- [WHAT YOU NEED TO DO]
Take the material below and output exactly the run of lines from the one containing "Kalender für das" down to the one containing "Insel Fischland/Darß/... (595, 2452)", with both included.

- [EXERCISE DATA]

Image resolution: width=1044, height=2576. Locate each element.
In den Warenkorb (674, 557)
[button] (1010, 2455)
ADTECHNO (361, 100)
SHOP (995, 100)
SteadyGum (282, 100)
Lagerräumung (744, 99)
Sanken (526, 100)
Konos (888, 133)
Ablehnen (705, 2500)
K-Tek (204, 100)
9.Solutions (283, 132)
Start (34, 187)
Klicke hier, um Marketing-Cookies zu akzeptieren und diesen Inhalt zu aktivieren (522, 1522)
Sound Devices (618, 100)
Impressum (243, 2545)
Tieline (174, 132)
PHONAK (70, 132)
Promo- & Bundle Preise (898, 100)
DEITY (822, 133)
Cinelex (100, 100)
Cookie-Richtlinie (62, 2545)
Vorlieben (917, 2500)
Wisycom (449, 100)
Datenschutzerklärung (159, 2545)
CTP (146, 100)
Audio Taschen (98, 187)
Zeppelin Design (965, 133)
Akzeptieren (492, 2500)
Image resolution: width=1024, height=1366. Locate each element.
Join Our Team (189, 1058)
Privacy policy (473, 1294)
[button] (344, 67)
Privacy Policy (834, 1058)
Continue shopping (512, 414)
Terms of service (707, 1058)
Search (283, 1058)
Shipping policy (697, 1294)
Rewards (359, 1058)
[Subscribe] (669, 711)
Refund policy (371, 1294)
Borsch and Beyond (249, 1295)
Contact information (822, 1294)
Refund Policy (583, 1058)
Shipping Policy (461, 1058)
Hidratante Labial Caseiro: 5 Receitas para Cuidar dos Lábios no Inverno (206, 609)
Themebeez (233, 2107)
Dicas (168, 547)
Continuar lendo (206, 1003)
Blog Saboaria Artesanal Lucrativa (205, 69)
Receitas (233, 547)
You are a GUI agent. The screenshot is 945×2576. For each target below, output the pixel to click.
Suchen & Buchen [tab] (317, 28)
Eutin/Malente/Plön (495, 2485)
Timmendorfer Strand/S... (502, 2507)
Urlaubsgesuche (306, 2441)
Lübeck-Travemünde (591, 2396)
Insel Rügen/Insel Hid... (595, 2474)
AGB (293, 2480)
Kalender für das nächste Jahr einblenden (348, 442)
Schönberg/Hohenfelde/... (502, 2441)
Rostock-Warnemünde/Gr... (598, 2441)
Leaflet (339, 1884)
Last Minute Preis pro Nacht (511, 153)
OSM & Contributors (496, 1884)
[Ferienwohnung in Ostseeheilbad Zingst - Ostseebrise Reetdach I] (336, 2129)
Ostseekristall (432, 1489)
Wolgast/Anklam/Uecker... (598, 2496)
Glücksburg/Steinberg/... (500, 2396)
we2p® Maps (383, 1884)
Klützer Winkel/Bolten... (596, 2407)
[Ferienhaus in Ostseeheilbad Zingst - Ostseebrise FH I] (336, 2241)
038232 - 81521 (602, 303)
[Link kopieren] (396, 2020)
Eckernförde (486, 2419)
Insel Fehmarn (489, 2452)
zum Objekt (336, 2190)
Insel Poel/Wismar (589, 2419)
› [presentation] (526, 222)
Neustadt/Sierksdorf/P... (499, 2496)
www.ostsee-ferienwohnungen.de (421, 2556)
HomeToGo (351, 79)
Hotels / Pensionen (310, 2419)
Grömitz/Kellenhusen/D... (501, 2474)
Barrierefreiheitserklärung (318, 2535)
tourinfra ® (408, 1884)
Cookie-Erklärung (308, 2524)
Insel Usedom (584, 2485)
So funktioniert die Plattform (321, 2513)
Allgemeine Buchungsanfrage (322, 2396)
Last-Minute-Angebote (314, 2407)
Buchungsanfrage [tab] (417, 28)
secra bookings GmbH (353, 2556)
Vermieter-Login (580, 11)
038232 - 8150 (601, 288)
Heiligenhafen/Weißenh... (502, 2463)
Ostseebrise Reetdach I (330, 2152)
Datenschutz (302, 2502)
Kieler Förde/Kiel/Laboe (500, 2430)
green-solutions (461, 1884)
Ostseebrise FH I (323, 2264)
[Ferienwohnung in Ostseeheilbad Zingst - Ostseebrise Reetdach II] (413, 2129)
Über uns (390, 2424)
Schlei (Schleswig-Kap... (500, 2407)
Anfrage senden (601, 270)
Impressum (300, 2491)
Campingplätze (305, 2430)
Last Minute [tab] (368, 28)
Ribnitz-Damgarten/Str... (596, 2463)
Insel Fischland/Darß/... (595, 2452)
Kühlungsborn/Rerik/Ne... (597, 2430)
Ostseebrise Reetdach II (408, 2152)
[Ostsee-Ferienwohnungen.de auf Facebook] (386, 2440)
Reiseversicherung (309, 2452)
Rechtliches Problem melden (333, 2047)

- [EXERCISE OUTPUT]
Kalender für das nächste Jahr einblenden (348, 442)
Schönberg/Hohenfelde/... (502, 2441)
Rostock-Warnemünde/Gr... (598, 2441)
Leaflet (339, 1884)
Last Minute Preis pro Nacht (511, 153)
OSM & Contributors (496, 1884)
[Ferienwohnung in Ostseeheilbad Zingst - Ostseebrise Reetdach I] (336, 2129)
Ostseekristall (432, 1489)
Wolgast/Anklam/Uecker... (598, 2496)
Glücksburg/Steinberg/... (500, 2396)
we2p® Maps (383, 1884)
Klützer Winkel/Bolten... (596, 2407)
[Ferienhaus in Ostseeheilbad Zingst - Ostseebrise FH I] (336, 2241)
038232 - 81521 (602, 303)
[Link kopieren] (396, 2020)
Eckernförde (486, 2419)
Insel Fehmarn (489, 2452)
zum Objekt (336, 2190)
Insel Poel/Wismar (589, 2419)
› [presentation] (526, 222)
Neustadt/Sierksdorf/P... (499, 2496)
www.ostsee-ferienwohnungen.de (421, 2556)
HomeToGo (351, 79)
Hotels / Pensionen (310, 2419)
Grömitz/Kellenhusen/D... (501, 2474)
Barrierefreiheitserklärung (318, 2535)
tourinfra ® (408, 1884)
Cookie-Erklärung (308, 2524)
Insel Usedom (584, 2485)
So funktioniert die Plattform (321, 2513)
Allgemeine Buchungsanfrage (322, 2396)
Last-Minute-Angebote (314, 2407)
Buchungsanfrage [tab] (417, 28)
secra bookings GmbH (353, 2556)
Vermieter-Login (580, 11)
038232 - 8150 (601, 288)
Heiligenhafen/Weißenh... (502, 2463)
Ostseebrise Reetdach I (330, 2152)
Datenschutz (302, 2502)
Kieler Förde/Kiel/Laboe (500, 2430)
green-solutions (461, 1884)
Ostseebrise FH I (323, 2264)
[Ferienwohnung in Ostseeheilbad Zingst - Ostseebrise Reetdach II] (413, 2129)
Über uns (390, 2424)
Schlei (Schleswig-Kap... (500, 2407)
Anfrage senden (601, 270)
Impressum (300, 2491)
Campingplätze (305, 2430)
Last Minute [tab] (368, 28)
Ribnitz-Damgarten/Str... (596, 2463)
Insel Fischland/Darß/... (595, 2452)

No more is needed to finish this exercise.